We use it extensively, it's pretty well tested other than merge errors.  
This diff reverts THRIFT-1184, allowing re-use of an existing
event base.  With multiple IO threads, re-using a single event base doesn't
make sense, so this seemed ok

Summary:

The diff creates multiple IO threads at startup -- the number of threads in
this diff is fixed at server start and cannot change for simplicity.  The
first thread (id = 0) also doubles as the listen/accept thread, so there is
still only a single thread doing accepts.  The other IO threads listen only
on their notification pipe and the actual connection sockets.

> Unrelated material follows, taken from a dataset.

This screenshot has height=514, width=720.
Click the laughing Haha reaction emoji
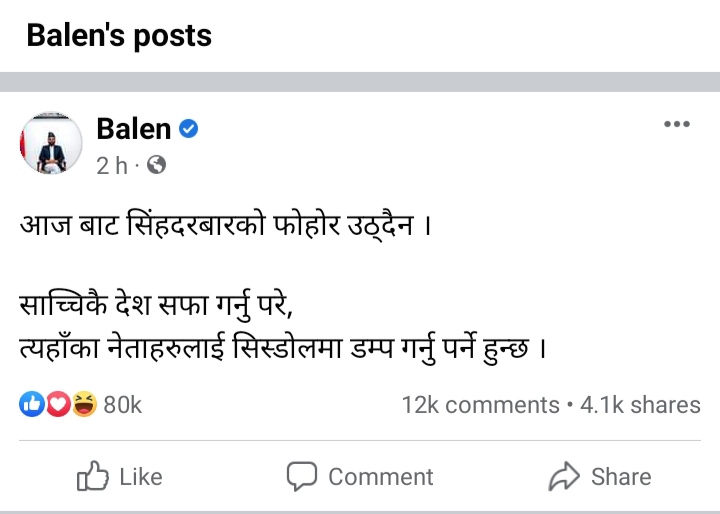pyautogui.click(x=84, y=404)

Also, for simplicity, each accepted connection is simply assigned in a
round-robin fashion to the next IO thread and lives on that IO thread
permanently.

Note that there are only trivial changes to TConnection to get it to work, so
most of the tricky state transitions and buffer management are unchanged.
There is still a single worker pool for processing tasks, so that code is
unchanged as well.

The trickiest part of the diff requiring the most careful review is the new
synchronization code in the TNonblockingServer to manage the connection stack
and counters of active/inactive connections.  We now lock a mutex when
incrementing/decrementing server counters, which is less than ideal for
extremely high-QPS servers -- should I switch to atomic ops?

One important change here is that while connections are created and initialized
by the listen thread (IO thread #0), they may now be assigned to an event_base
owned by a different IO thread.  To work safely, TConnection::init() no longer
calls setFlags() - instead, it immediately calls TConnection::notifyIOThread().
This results in a notification-fd event in the correct event base, which then
calls TConnection::transition() which sets up correct read flags.  This means
that a TConnection now calls notifyIOThread() once upon creation and assignment
to its event_base, and thereafter after each processing call completes.

TNonblocking server: Allow high-priority scheduler for IO threads
Summary:

Adds a boolean option to TNonblockingServer to use sched_setscheduler() to set
a high scheduling priority for the IO thread(s) -- this is a POSIX api and
should be safe on most operating systems.

Please let me know if this is a known terrible idea, but we're experimenting
to see if this helps the situation where we have 40 worker threads and 1 IO
thread and the IO thread doesn't get scheduled nearly often enough.

Reviewers: dreiss,edhall,putivsky

Test Plan:  Need to work with Ed to run his capacity-loadtesting scripts to verify performance.